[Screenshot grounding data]
:::

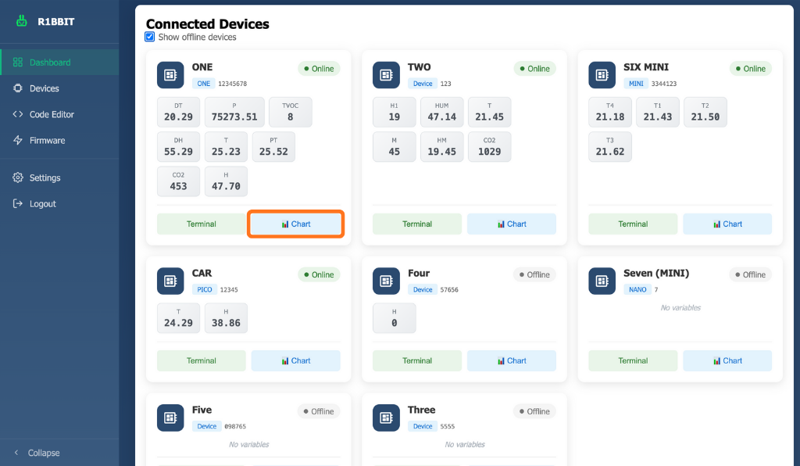Open the Devices page in sidebar
The width and height of the screenshot is (800, 466).
(x=44, y=88)
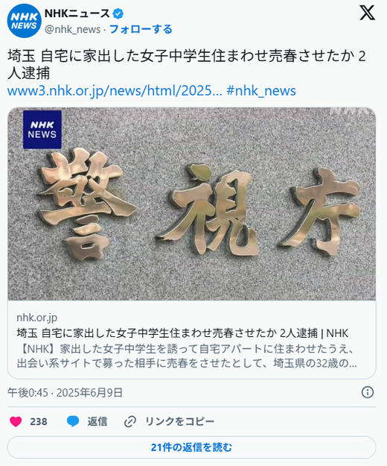This screenshot has height=466, width=387.
Task: Open the timestamp 午後0:45 2025年6月9日
Action: (x=65, y=393)
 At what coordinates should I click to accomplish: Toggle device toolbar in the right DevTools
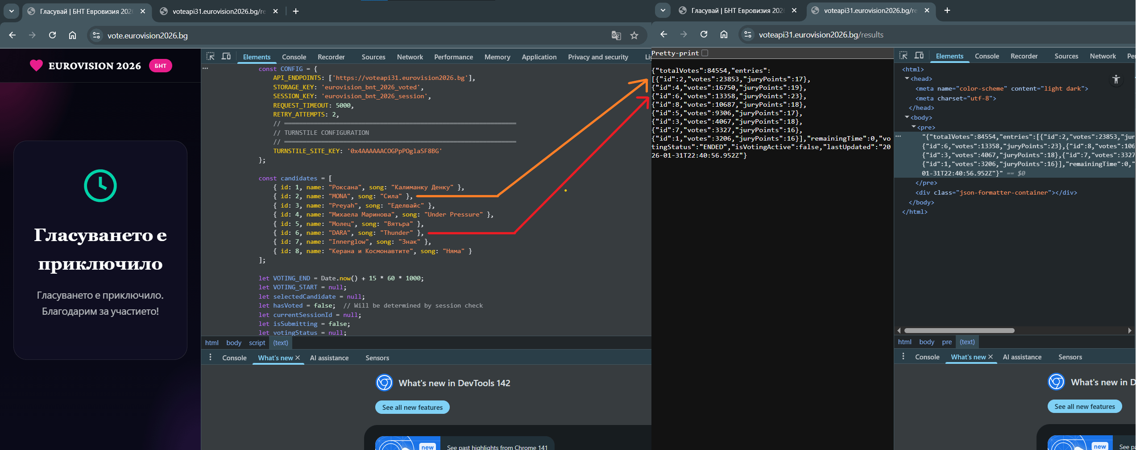pyautogui.click(x=919, y=55)
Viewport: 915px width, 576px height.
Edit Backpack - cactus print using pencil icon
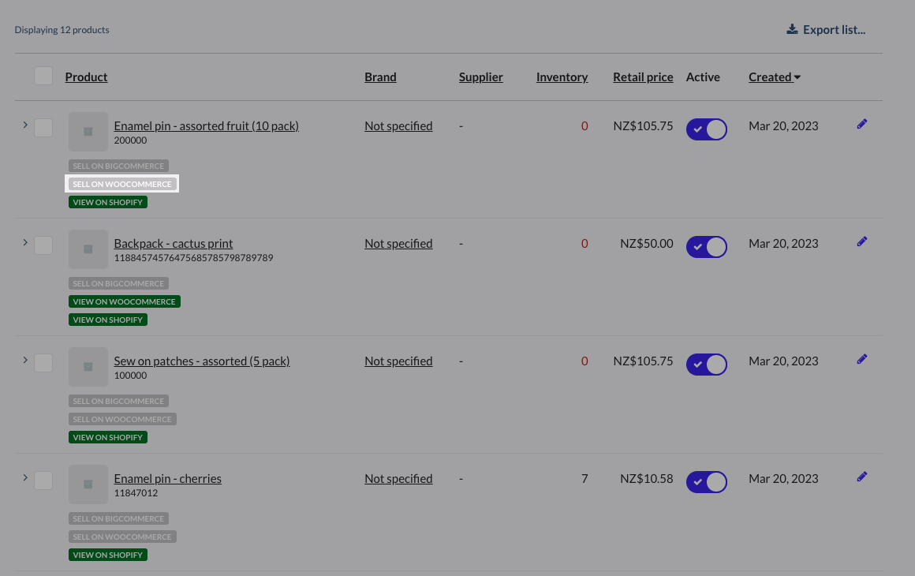861,241
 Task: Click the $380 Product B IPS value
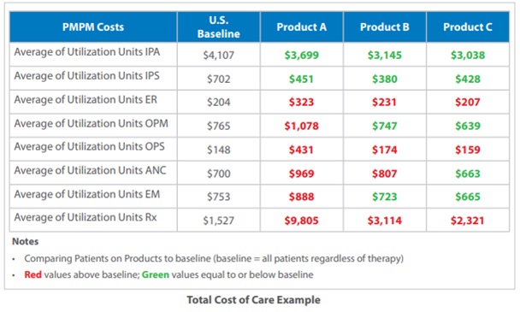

:::

→ Problem to solve
Exactly repeat only the lines from the one with "Edit Backpack - cactus" to the closing line above, both included, and omit every picture.

→ Problem solution
Edit Backpack - cactus print using pencil icon
861,241
 Task: Click the $380 Product B IPS value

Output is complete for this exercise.